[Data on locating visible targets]
----------------
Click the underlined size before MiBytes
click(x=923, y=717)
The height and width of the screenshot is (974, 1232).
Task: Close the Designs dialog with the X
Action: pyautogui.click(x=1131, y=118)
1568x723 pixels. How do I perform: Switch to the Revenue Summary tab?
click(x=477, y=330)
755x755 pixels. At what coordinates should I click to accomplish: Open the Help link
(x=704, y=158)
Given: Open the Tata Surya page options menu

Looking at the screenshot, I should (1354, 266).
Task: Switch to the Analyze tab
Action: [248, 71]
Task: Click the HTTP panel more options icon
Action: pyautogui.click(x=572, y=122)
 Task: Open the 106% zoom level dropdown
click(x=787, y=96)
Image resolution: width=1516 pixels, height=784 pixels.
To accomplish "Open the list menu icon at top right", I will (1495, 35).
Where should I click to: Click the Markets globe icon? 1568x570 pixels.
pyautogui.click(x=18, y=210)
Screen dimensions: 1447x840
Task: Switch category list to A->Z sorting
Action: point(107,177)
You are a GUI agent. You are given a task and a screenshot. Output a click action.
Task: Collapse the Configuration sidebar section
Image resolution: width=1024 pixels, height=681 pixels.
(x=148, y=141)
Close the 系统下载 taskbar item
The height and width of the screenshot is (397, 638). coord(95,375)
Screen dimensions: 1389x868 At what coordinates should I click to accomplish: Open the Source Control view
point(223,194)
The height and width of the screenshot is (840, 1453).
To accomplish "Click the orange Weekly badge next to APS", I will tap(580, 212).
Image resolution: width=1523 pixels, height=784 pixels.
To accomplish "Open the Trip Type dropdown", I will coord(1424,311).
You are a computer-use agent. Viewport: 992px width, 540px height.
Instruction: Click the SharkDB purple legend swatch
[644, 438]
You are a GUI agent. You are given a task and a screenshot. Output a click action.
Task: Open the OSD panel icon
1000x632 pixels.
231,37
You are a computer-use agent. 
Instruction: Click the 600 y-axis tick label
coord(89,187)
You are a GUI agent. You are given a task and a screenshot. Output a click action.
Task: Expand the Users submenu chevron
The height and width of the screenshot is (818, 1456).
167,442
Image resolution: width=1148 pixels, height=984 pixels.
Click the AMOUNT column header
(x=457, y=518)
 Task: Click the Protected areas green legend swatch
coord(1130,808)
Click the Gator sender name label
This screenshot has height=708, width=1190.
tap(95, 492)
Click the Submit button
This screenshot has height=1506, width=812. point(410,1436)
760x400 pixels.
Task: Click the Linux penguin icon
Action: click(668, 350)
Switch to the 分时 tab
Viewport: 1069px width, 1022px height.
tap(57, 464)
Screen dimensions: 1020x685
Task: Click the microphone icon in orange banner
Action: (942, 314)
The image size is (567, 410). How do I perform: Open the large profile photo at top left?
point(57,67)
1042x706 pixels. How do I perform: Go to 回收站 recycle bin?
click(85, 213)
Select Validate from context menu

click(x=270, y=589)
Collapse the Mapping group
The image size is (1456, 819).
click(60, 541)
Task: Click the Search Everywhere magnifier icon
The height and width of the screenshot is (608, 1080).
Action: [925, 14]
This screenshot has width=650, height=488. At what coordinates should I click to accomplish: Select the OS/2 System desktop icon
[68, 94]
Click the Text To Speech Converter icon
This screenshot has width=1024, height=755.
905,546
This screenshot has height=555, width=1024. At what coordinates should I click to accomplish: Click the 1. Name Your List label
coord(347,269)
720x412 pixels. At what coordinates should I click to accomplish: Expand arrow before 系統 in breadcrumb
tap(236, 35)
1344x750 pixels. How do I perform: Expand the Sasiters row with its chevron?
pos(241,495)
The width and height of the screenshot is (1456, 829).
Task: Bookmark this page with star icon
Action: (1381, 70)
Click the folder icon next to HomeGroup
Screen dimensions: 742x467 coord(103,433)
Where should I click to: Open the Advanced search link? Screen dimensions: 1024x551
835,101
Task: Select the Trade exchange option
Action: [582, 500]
----------------
- WORK REQUIRED
Recast each nonblank line of the material as one string in a JSON list.

- THE RESPONSE
[
  "Click the underlined size before MiBytes",
  "click(x=923, y=717)",
  "The height and width of the screenshot is (974, 1232).",
  "Task: Close the Designs dialog with the X",
  "Action: pyautogui.click(x=1131, y=118)",
  "1568x723 pixels. How do I perform: Switch to the Revenue Summary tab?",
  "click(x=477, y=330)",
  "755x755 pixels. At what coordinates should I click to accomplish: Open the Help link",
  "(x=704, y=158)",
  "Given: Open the Tata Surya page options menu",
  "Looking at the screenshot, I should (1354, 266).",
  "Task: Switch to the Analyze tab",
  "Action: [248, 71]",
  "Task: Click the HTTP panel more options icon",
  "Action: pyautogui.click(x=572, y=122)",
  " Task: Open the 106% zoom level dropdown",
  "click(x=787, y=96)",
  "Image resolution: width=1516 pixels, height=784 pixels.",
  "To accomplish \"Open the list menu icon at top right\", I will (1495, 35).",
  "Where should I click to: Click the Markets globe icon? 1568x570 pixels.",
  "pyautogui.click(x=18, y=210)",
  "Screen dimensions: 1447x840",
  "Task: Switch category list to A->Z sorting",
  "Action: point(107,177)",
  "You are a GUI agent. You are given a task and a screenshot. Output a click action.",
  "Task: Collapse the Configuration sidebar section",
  "Image resolution: width=1024 pixels, height=681 pixels.",
  "(x=148, y=141)",
  "Close the 系统下载 taskbar item",
  "The height and width of the screenshot is (397, 638). coord(95,375)",
  "Screen dimensions: 1389x868 At what coordinates should I click to accomplish: Open the Source Control view",
  "point(223,194)",
  "The height and width of the screenshot is (840, 1453).",
  "To accomplish \"Click the orange Weekly badge next to APS\", I will tap(580, 212).",
  "Image resolution: width=1523 pixels, height=784 pixels.",
  "To accomplish \"Open the Trip Type dropdown\", I will coord(1424,311).",
  "You are a computer-use agent. Viewport: 992px width, 540px height.",
  "Instruction: Click the SharkDB purple legend swatch",
  "[644, 438]",
  "You are a GUI agent. You are given a task and a screenshot. Output a click action.",
  "Task: Open the OSD panel icon",
  "1000x632 pixels.",
  "231,37",
  "You are a computer-use agent. ",
  "Instruction: Click the 600 y-axis tick label",
  "coord(89,187)",
  "You are a GUI agent. You are given a task and a screenshot. Output a click action.",
  "Task: Expand the Users submenu chevron",
  "The height and width of the screenshot is (818, 1456).",
  "167,442",
  "Image resolution: width=1148 pixels, height=984 pixels.",
  "Click the AMOUNT column header",
  "(x=457, y=518)",
  " Task: Click the Protected areas green legend swatch",
  "coord(1130,808)",
  "Click the Gator sender name label",
  "This screenshot has height=708, width=1190.",
  "tap(95, 492)",
  "Click the Submit button",
  "This screenshot has height=1506, width=812. point(410,1436)",
  "760x400 pixels.",
  "Task: Click the Linux penguin icon",
  "Action: click(668, 350)",
  "Switch to the 分时 tab",
  "Viewport: 1069px width, 1022px height.",
  "tap(57, 464)",
  "Screen dimensions: 1020x685",
  "Task: Click the microphone icon in orange banner",
  "Action: (942, 314)",
  "The image size is (567, 410). How do I perform: Open the large profile photo at top left?",
  "point(57,67)",
  "1042x706 pixels. How do I perform: Go to 回收站 recycle bin?",
  "click(85, 213)",
  "Select Validate from context menu",
  "click(x=270, y=589)",
  "Collapse the Mapping group",
  "The image size is (1456, 819).",
  "click(60, 541)",
  "Task: Click the Search Everywhere magnifier icon",
  "The height and width of the screenshot is (608, 1080).",
  "Action: [925, 14]",
  "This screenshot has width=650, height=488. At what coordinates should I click to accomplish: Select the OS/2 System desktop icon",
  "[68, 94]",
  "Click the Text To Speech Converter icon",
  "This screenshot has width=1024, height=755.",
  "905,546",
  "This screenshot has height=555, width=1024. At what coordinates should I click to accomplish: Click the 1. Name Your List label",
  "coord(347,269)",
  "720x412 pixels. At what coordinates should I click to accomplish: Expand arrow before 系統 in breadcrumb",
  "tap(236, 35)",
  "1344x750 pixels. How do I perform: Expand the Sasiters row with its chevron?",
  "pos(241,495)",
  "The width and height of the screenshot is (1456, 829).",
  "Task: Bookmark this page with star icon",
  "Action: (1381, 70)",
  "Click the folder icon next to HomeGroup",
  "Screen dimensions: 742x467 coord(103,433)",
  "Where should I click to: Open the Advanced search link? Screen dimensions: 1024x551",
  "835,101",
  "Task: Select the Trade exchange option",
  "Action: [582, 500]"
]